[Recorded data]

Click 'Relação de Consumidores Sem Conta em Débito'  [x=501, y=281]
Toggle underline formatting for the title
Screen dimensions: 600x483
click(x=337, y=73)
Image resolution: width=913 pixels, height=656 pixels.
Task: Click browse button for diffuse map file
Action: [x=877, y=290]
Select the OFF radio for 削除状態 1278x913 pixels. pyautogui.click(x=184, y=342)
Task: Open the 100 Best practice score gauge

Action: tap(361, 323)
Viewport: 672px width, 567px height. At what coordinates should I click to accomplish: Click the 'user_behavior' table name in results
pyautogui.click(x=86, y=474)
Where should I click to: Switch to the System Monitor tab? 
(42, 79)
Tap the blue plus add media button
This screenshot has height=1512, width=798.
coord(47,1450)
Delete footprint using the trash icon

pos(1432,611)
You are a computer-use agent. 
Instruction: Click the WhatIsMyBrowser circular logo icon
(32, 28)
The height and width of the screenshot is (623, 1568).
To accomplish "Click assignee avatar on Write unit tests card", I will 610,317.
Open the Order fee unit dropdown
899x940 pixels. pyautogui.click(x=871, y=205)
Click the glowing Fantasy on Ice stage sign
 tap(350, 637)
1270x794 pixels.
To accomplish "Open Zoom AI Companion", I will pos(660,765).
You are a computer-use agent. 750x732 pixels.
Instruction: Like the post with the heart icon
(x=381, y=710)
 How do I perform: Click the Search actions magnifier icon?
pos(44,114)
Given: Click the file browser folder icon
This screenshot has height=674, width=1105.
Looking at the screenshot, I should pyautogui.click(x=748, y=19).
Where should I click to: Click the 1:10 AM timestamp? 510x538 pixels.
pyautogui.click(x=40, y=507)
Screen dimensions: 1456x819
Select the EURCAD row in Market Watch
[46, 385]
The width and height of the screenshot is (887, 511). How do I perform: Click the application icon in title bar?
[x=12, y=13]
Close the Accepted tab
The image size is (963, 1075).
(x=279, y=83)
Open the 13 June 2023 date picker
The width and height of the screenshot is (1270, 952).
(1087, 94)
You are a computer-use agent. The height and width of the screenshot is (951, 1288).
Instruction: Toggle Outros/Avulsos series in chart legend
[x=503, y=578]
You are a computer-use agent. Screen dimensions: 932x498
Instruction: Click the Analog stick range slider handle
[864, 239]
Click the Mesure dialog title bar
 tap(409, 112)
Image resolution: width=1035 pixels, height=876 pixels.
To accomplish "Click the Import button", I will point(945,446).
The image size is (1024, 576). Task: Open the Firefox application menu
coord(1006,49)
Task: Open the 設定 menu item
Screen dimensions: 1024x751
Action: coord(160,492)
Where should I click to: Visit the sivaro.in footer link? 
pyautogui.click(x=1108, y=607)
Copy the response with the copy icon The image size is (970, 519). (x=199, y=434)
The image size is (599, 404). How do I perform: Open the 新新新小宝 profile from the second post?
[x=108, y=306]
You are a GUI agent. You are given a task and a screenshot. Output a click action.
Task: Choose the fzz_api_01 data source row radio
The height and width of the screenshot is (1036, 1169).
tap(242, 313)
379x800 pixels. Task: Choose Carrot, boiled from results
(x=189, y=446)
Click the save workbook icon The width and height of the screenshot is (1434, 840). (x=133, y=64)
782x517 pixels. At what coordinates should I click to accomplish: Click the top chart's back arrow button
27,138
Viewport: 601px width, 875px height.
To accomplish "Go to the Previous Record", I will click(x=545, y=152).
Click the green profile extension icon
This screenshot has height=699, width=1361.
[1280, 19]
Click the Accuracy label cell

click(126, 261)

* Problem to solve: Transcribe every one of the records above, line for line, with no changes.

* Exercise result:
Click 'Relação de Consumidores Sem Conta em Débito'  [x=501, y=281]
Toggle underline formatting for the title
Screen dimensions: 600x483
click(x=337, y=73)
Image resolution: width=913 pixels, height=656 pixels.
Task: Click browse button for diffuse map file
Action: [x=877, y=290]
Select the OFF radio for 削除状態 1278x913 pixels. pyautogui.click(x=184, y=342)
Task: Open the 100 Best practice score gauge

Action: tap(361, 323)
Viewport: 672px width, 567px height. At what coordinates should I click to accomplish: Click the 'user_behavior' table name in results
pyautogui.click(x=86, y=474)
Where should I click to: Switch to the System Monitor tab? 
(42, 79)
Tap the blue plus add media button
This screenshot has height=1512, width=798.
coord(47,1450)
Delete footprint using the trash icon

pos(1432,611)
You are a computer-use agent. 
Instruction: Click the WhatIsMyBrowser circular logo icon
(32, 28)
The height and width of the screenshot is (623, 1568).
To accomplish "Click assignee avatar on Write unit tests card", I will 610,317.
Open the Order fee unit dropdown
899x940 pixels. pyautogui.click(x=871, y=205)
Click the glowing Fantasy on Ice stage sign
 tap(350, 637)
1270x794 pixels.
To accomplish "Open Zoom AI Companion", I will pos(660,765).
You are a computer-use agent. 750x732 pixels.
Instruction: Like the post with the heart icon
(x=381, y=710)
 How do I perform: Click the Search actions magnifier icon?
pos(44,114)
Given: Click the file browser folder icon
This screenshot has height=674, width=1105.
Looking at the screenshot, I should pyautogui.click(x=748, y=19).
Where should I click to: Click the 1:10 AM timestamp? 510x538 pixels.
pyautogui.click(x=40, y=507)
Screen dimensions: 1456x819
Select the EURCAD row in Market Watch
[46, 385]
The width and height of the screenshot is (887, 511). How do I perform: Click the application icon in title bar?
[x=12, y=13]
Close the Accepted tab
The image size is (963, 1075).
(x=279, y=83)
Open the 13 June 2023 date picker
The width and height of the screenshot is (1270, 952).
(1087, 94)
You are a computer-use agent. The height and width of the screenshot is (951, 1288).
Instruction: Toggle Outros/Avulsos series in chart legend
[x=503, y=578]
You are a computer-use agent. Screen dimensions: 932x498
Instruction: Click the Analog stick range slider handle
[864, 239]
Click the Mesure dialog title bar
 tap(409, 112)
Image resolution: width=1035 pixels, height=876 pixels.
To accomplish "Click the Import button", I will point(945,446).
The image size is (1024, 576). Task: Open the Firefox application menu
coord(1006,49)
Task: Open the 設定 menu item
Screen dimensions: 1024x751
Action: coord(160,492)
Where should I click to: Visit the sivaro.in footer link? 
pyautogui.click(x=1108, y=607)
Copy the response with the copy icon The image size is (970, 519). (x=199, y=434)
The image size is (599, 404). How do I perform: Open the 新新新小宝 profile from the second post?
[x=108, y=306]
You are a GUI agent. You are given a task and a screenshot. Output a click action.
Task: Choose the fzz_api_01 data source row radio
The height and width of the screenshot is (1036, 1169).
tap(242, 313)
379x800 pixels. Task: Choose Carrot, boiled from results
(x=189, y=446)
Click the save workbook icon The width and height of the screenshot is (1434, 840). (x=133, y=64)
782x517 pixels. At what coordinates should I click to accomplish: Click the top chart's back arrow button
27,138
Viewport: 601px width, 875px height.
To accomplish "Go to the Previous Record", I will click(x=545, y=152).
Click the green profile extension icon
This screenshot has height=699, width=1361.
[1280, 19]
Click the Accuracy label cell

click(126, 261)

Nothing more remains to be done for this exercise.